---------- DATA IN THIS EXERCISE

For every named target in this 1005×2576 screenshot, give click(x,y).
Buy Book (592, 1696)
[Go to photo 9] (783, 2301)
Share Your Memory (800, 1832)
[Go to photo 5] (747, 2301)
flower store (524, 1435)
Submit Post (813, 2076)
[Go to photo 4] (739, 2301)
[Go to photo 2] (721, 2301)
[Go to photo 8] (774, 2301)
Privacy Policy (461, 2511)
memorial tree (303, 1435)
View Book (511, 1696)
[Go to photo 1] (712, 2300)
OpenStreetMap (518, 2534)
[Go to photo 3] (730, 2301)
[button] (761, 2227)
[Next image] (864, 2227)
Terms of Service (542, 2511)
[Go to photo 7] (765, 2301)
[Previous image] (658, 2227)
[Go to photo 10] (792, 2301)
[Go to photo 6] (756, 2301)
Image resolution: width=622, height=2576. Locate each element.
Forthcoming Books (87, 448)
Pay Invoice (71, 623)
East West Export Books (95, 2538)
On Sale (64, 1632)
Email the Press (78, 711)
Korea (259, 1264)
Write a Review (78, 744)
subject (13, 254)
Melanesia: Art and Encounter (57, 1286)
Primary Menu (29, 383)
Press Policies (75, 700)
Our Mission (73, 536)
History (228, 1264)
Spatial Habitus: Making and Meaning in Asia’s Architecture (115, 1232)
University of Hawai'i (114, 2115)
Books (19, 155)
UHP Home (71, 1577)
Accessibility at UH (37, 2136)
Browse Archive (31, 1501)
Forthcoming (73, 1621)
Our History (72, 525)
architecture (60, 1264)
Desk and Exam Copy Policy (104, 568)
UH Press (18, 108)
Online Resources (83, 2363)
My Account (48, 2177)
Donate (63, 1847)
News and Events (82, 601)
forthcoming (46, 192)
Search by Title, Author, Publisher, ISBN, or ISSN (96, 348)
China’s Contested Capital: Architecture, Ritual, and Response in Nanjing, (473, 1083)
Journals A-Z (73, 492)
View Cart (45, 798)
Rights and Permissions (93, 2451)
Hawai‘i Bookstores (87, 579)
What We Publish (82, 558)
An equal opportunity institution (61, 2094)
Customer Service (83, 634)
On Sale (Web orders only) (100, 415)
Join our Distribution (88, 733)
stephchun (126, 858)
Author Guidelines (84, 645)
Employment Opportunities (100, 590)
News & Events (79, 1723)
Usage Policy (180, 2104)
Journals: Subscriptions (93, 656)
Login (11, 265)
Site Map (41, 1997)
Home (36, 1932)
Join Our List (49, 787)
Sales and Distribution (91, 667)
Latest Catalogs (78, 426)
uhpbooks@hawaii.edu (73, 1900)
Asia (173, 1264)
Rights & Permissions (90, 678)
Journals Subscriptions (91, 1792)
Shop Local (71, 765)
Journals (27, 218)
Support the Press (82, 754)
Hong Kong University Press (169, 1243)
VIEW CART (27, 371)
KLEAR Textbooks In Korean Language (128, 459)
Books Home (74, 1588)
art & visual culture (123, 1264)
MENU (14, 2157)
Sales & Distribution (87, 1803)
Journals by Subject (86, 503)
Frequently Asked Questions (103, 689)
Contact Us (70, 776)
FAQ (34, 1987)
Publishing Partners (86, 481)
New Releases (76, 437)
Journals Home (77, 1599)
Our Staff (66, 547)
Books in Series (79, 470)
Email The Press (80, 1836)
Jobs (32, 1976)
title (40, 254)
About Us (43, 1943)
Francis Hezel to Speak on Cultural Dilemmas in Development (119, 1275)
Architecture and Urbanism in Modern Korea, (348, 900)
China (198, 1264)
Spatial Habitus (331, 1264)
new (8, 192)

--------------------

» **TASK OBJECTIVE**: None of the records may be skipped; each is to be repeated exactly.

» **RESULT FOR THIS TASK**:
For every named target in this 1005×2576 screenshot, give click(x,y).
Buy Book (592, 1696)
[Go to photo 9] (783, 2301)
Share Your Memory (800, 1832)
[Go to photo 5] (747, 2301)
flower store (524, 1435)
Submit Post (813, 2076)
[Go to photo 4] (739, 2301)
[Go to photo 2] (721, 2301)
[Go to photo 8] (774, 2301)
Privacy Policy (461, 2511)
memorial tree (303, 1435)
View Book (511, 1696)
[Go to photo 1] (712, 2300)
OpenStreetMap (518, 2534)
[Go to photo 3] (730, 2301)
[button] (761, 2227)
[Next image] (864, 2227)
Terms of Service (542, 2511)
[Go to photo 7] (765, 2301)
[Previous image] (658, 2227)
[Go to photo 10] (792, 2301)
[Go to photo 6] (756, 2301)
Image resolution: width=622, height=2576. Locate each element.
Forthcoming Books (87, 448)
Pay Invoice (71, 623)
East West Export Books (95, 2538)
On Sale (64, 1632)
Email the Press (78, 711)
Korea (259, 1264)
Write a Review (78, 744)
subject (13, 254)
Melanesia: Art and Encounter (57, 1286)
Primary Menu (29, 383)
Press Policies (75, 700)
Our Mission (73, 536)
History (228, 1264)
Spatial Habitus: Making and Meaning in Asia’s Architecture (115, 1232)
University of Hawai'i (114, 2115)
Books (19, 155)
UHP Home (71, 1577)
Accessibility at UH (37, 2136)
Browse Archive (31, 1501)
Forthcoming (73, 1621)
Our History (72, 525)
architecture (60, 1264)
Desk and Exam Copy Policy (104, 568)
UH Press (18, 108)
Online Resources (83, 2363)
My Account (48, 2177)
Donate (63, 1847)
News and Events (82, 601)
forthcoming (46, 192)
Search by Title, Author, Publisher, ISBN, or ISSN (96, 348)
China’s Contested Capital: Architecture, Ritual, and Response in Nanjing, (473, 1083)
Journals A-Z (73, 492)
View Cart (45, 798)
Rights and Permissions (93, 2451)
Hawai‘i Bookstores (87, 579)
What We Publish (82, 558)
An equal opportunity institution (61, 2094)
Customer Service (83, 634)
On Sale (Web orders only) (100, 415)
Join our Distribution (88, 733)
stephchun (126, 858)
Author Guidelines (84, 645)
Employment Opportunities (100, 590)
News & Events (79, 1723)
Usage Policy (180, 2104)
Journals: Subscriptions (93, 656)
Login (11, 265)
Site Map (41, 1997)
Home (36, 1932)
Join Our List (49, 787)
Sales and Distribution (91, 667)
Latest Catalogs (78, 426)
uhpbooks@hawaii.edu (73, 1900)
Asia (173, 1264)
Rights & Permissions (90, 678)
Journals Subscriptions (91, 1792)
Shop Local (71, 765)
Journals (27, 218)
Support the Press (82, 754)
Hong Kong University Press (169, 1243)
VIEW CART (27, 371)
KLEAR Textbooks In Korean Language (128, 459)
Books Home (74, 1588)
art & visual culture (123, 1264)
MENU (14, 2157)
Sales & Distribution (87, 1803)
Journals by Subject (86, 503)
Frequently Asked Questions (103, 689)
Contact Us (70, 776)
FAQ (34, 1987)
Publishing Partners (86, 481)
New Releases (76, 437)
Journals Home (77, 1599)
Our Staff (66, 547)
Books in Series (79, 470)
Email The Press (80, 1836)
Jobs (32, 1976)
title (40, 254)
About Us (43, 1943)
Francis Hezel to Speak on Cultural Dilemmas in Development (119, 1275)
Architecture and Urbanism in Modern Korea, (348, 900)
China (198, 1264)
Spatial Habitus (331, 1264)
new (8, 192)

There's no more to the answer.